[GIVEN REQUEST]: Reproduce the lines from the one containing "The width and" through the one containing "Action: (476, 147)", swapping "checkbox" for "toggle" and leaving everything else unchanged. Omit the pictures.

[PROVIDED INFORMATION]:
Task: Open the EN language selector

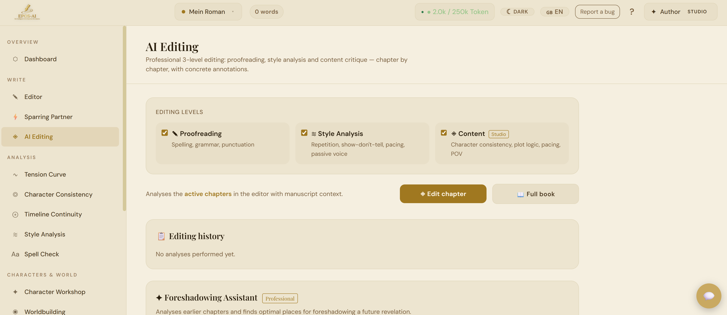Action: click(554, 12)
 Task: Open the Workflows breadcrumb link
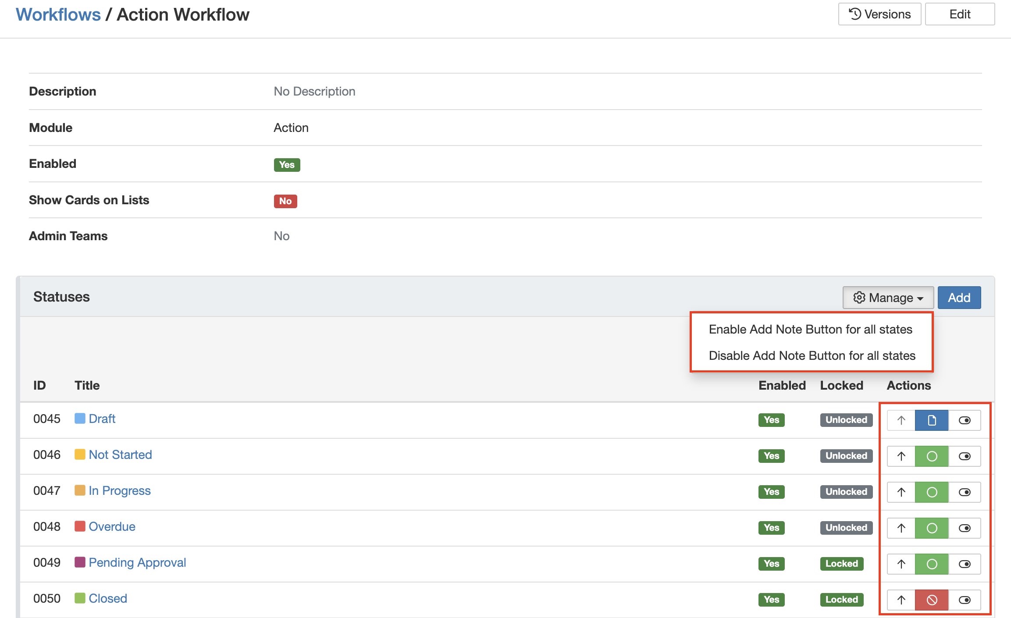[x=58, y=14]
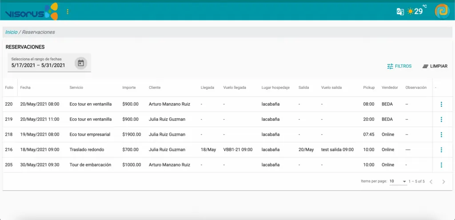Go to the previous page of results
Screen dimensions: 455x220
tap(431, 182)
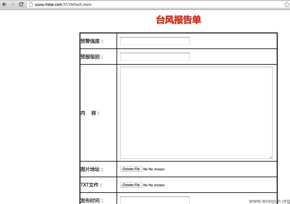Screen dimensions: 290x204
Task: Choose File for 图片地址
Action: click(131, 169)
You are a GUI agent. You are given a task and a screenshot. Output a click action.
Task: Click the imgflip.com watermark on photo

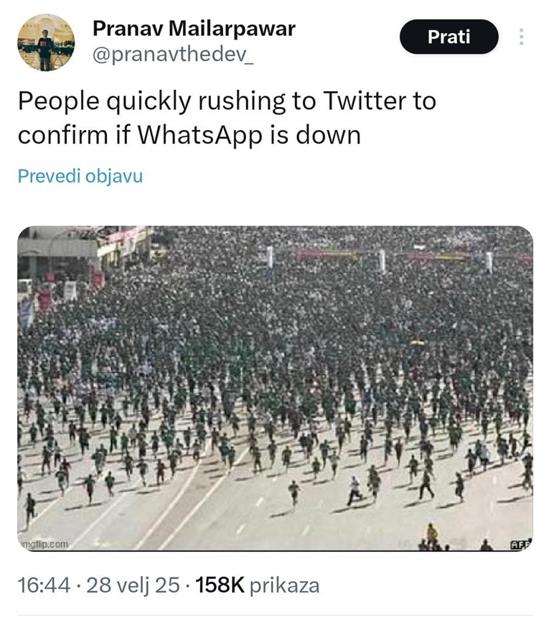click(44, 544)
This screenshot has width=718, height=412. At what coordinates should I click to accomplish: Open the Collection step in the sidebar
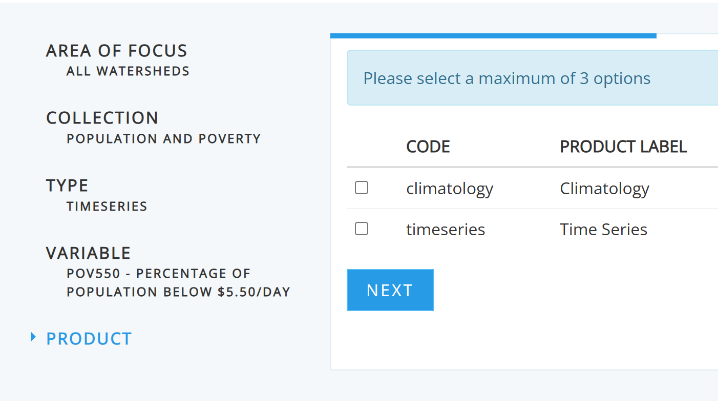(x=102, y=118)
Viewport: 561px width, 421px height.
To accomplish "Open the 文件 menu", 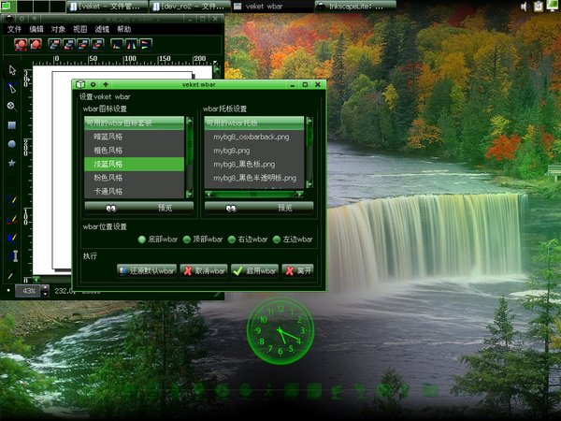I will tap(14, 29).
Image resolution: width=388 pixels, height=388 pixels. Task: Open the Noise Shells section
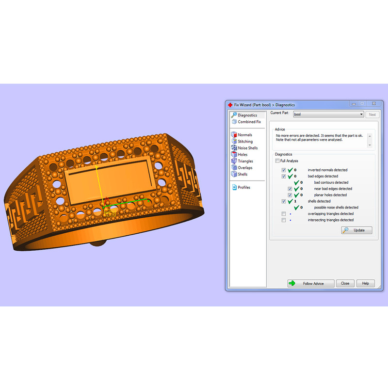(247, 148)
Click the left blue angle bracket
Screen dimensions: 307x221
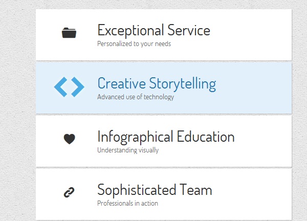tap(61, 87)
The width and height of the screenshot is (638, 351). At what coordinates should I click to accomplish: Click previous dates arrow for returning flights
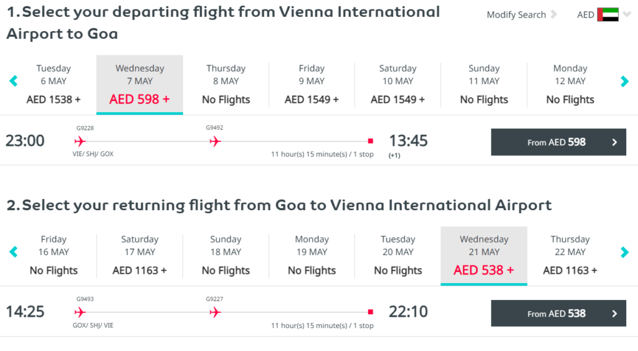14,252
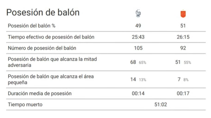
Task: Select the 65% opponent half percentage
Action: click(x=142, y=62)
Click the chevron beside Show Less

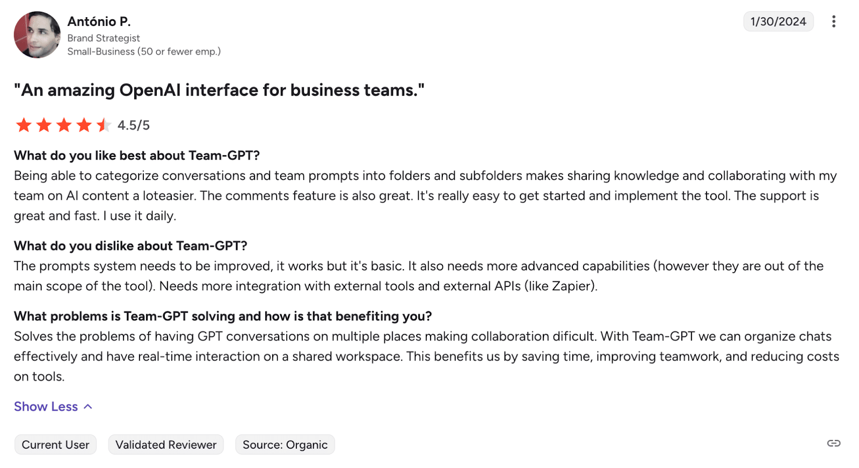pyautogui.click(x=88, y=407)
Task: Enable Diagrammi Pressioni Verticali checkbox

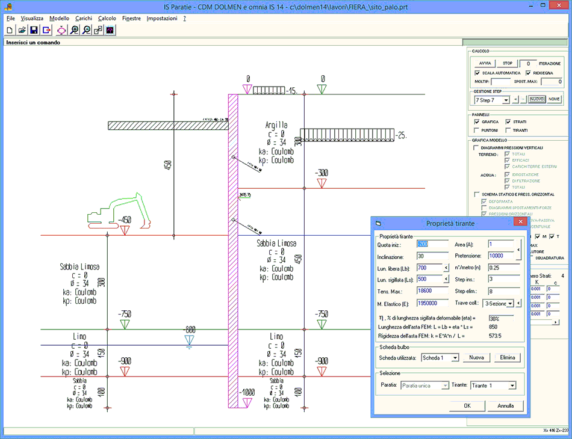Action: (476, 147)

==

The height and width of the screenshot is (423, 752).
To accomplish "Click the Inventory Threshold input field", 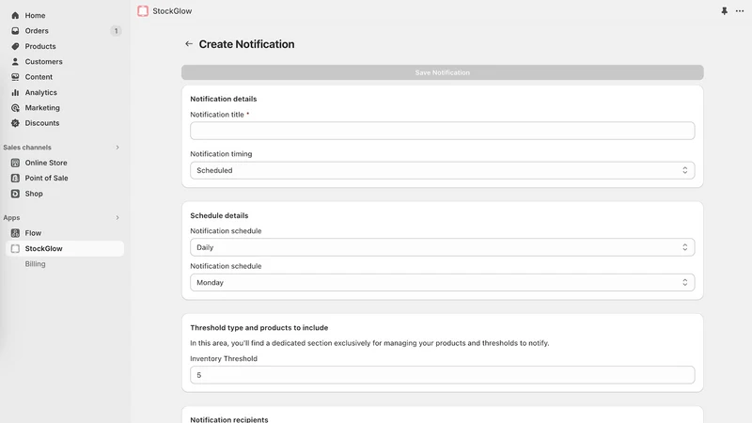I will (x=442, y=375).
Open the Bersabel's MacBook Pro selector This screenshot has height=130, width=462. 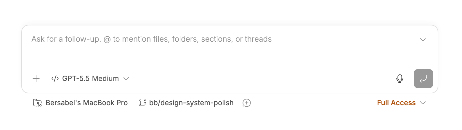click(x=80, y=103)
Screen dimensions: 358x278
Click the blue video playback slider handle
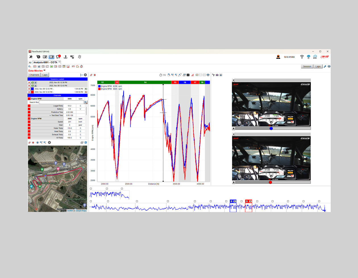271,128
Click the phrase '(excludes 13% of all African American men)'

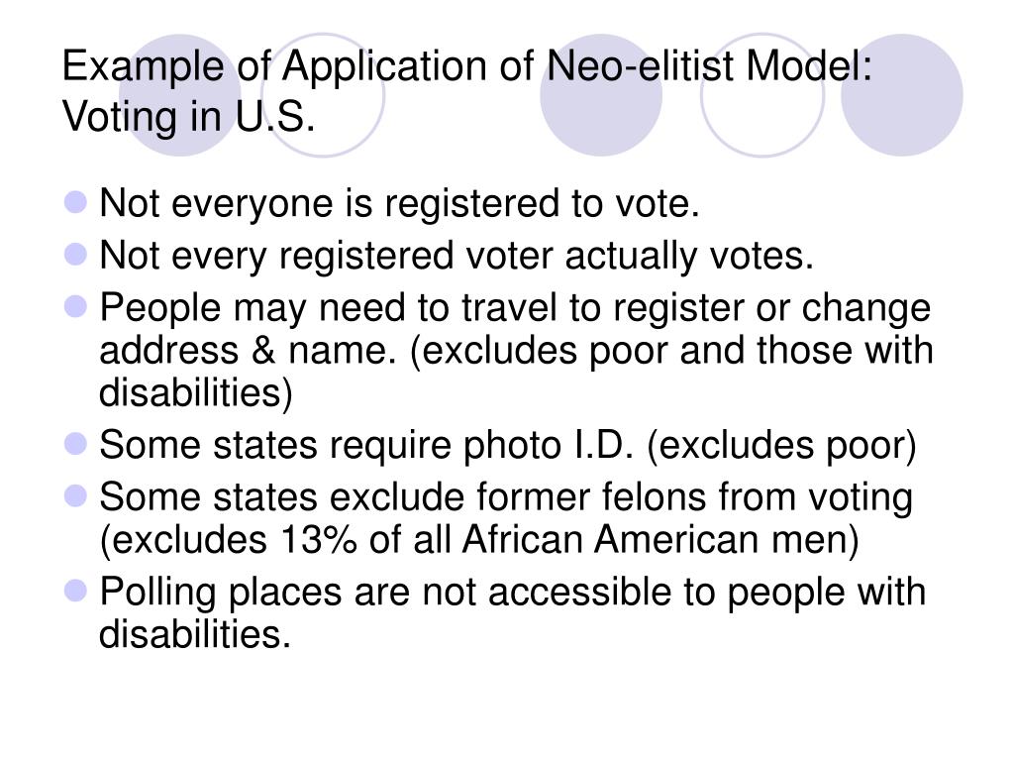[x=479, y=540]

[RIGHT ANSWER]:
The width and height of the screenshot is (638, 351). At what coordinates should I click to accomplish: Click previous dates arrow for returning flights
14,252
Task: Select the 65% opponent half percentage
Action: click(x=142, y=62)
Click the chevron beside Show Less

pyautogui.click(x=88, y=407)
Task: Enable Diagrammi Pressioni Verticali toggle

Action: (476, 147)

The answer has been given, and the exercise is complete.